This former fire engine was recently transported to the East Coast to be shipped to the Caribbean nation of St. Vincent and the Grenadines. The city of Middletown opted to donate the 1997 Luverne fire engine that has been retired by the Middletown Division of Fire during the summer. The fire engine will be used in the more rural areas of the island nation. CONTRIBUTED/CITY OF MIDDLETOWN

This retired Middletown fire engine will again help fight fires, but this time in the Caribbean

Middletown spokeswoman Shelby Quinlivan said the retired 1997 Luverne fire engine arrived in New Jersey on Sept. 18 where it was to be shipped to St. Vincent and the Grenadines.

A formal transfer ceremony was held in August with Howie Prince, consulate general of St. Vincent and the Grenadines, accepting the donation. He said the fire engine, which has a 1,000 gallon tank, will be used in the rural areas of that nation.

At the ceremony, Prince said his nation was looking forward “to the opportunity to be able to provide, based on your donations and other donations which we expect to follow in the future, the possibility for our people at the rural levels to have that kind of service at their disposal.”

He said if the fire engine can be used on the island for another five years, “there is no telling how many lives it would have saved and one life that is saved is enough for it to be in existence.”

Prince could not be reached for additional information about the fire engine or when it is expected to arrvive.

Quinlivan said the Middletown Division of Fire also donated old hand tools, and fire departments in Russellville, Ohio, and Shelby County, Ky. gave other fire gear as part of this donation. She saidMiddletown will also donate self-contained breathing apparatus that is out of date for use in the U.S.

In addition, The Sign Place, donated time and materials to remark the fire truck for the island nation.

MORE: This retired Middletown fire engine will soon be saving lives in the Caribbean

Middletown Fire Chief Paul Lolli said the island nation does not have any modern fire apparatus, and its current fire engine is a pickup truck with a small water tank in the truck bed in their rural areas.
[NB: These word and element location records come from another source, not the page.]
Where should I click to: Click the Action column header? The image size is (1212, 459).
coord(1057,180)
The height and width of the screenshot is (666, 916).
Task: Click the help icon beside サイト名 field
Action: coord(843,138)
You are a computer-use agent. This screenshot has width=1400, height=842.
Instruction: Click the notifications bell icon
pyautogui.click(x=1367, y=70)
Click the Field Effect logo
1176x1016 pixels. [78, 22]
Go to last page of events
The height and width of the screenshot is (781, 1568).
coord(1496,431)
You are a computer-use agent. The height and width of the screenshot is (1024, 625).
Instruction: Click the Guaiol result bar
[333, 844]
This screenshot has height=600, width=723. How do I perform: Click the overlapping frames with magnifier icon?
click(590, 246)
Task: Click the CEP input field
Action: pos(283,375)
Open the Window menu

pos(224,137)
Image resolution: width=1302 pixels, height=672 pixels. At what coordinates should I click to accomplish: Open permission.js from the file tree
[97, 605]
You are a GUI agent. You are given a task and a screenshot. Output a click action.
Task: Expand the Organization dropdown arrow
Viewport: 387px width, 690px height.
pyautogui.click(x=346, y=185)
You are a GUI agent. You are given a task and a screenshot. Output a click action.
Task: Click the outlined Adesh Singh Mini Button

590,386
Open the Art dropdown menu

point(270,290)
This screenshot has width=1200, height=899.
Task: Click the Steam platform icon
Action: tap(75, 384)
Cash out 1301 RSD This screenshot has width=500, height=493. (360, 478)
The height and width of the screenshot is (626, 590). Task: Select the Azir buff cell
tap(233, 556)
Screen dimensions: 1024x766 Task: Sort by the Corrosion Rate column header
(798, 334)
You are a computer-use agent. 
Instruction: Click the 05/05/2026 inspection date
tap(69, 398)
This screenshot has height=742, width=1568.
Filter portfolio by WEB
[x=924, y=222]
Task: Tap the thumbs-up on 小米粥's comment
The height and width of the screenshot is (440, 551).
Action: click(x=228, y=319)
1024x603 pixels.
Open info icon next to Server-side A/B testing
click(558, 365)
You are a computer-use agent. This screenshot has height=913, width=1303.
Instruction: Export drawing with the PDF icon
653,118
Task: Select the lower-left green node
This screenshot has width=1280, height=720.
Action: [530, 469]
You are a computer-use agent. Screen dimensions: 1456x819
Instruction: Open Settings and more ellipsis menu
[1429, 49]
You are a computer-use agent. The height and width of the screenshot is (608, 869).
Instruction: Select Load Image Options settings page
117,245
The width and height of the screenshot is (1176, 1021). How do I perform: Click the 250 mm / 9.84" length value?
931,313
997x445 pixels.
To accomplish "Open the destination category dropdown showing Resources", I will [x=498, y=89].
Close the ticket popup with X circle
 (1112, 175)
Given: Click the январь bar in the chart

The Division of Fire has made other donations of old firefighting gear and breathing equipment on several occasions in the past to the Dominican Republic and other nations’ firefighting and police services. The equipment and gear no longer met National Fire Protection Association standards and, therefore, could not be used in the United States, officials said.

The 1997 Luverne fire engine, which was housed at the Dixie Highway fire station, was taken out of front line service in 2009 and out of reserve status in July when the city received two new fire engines.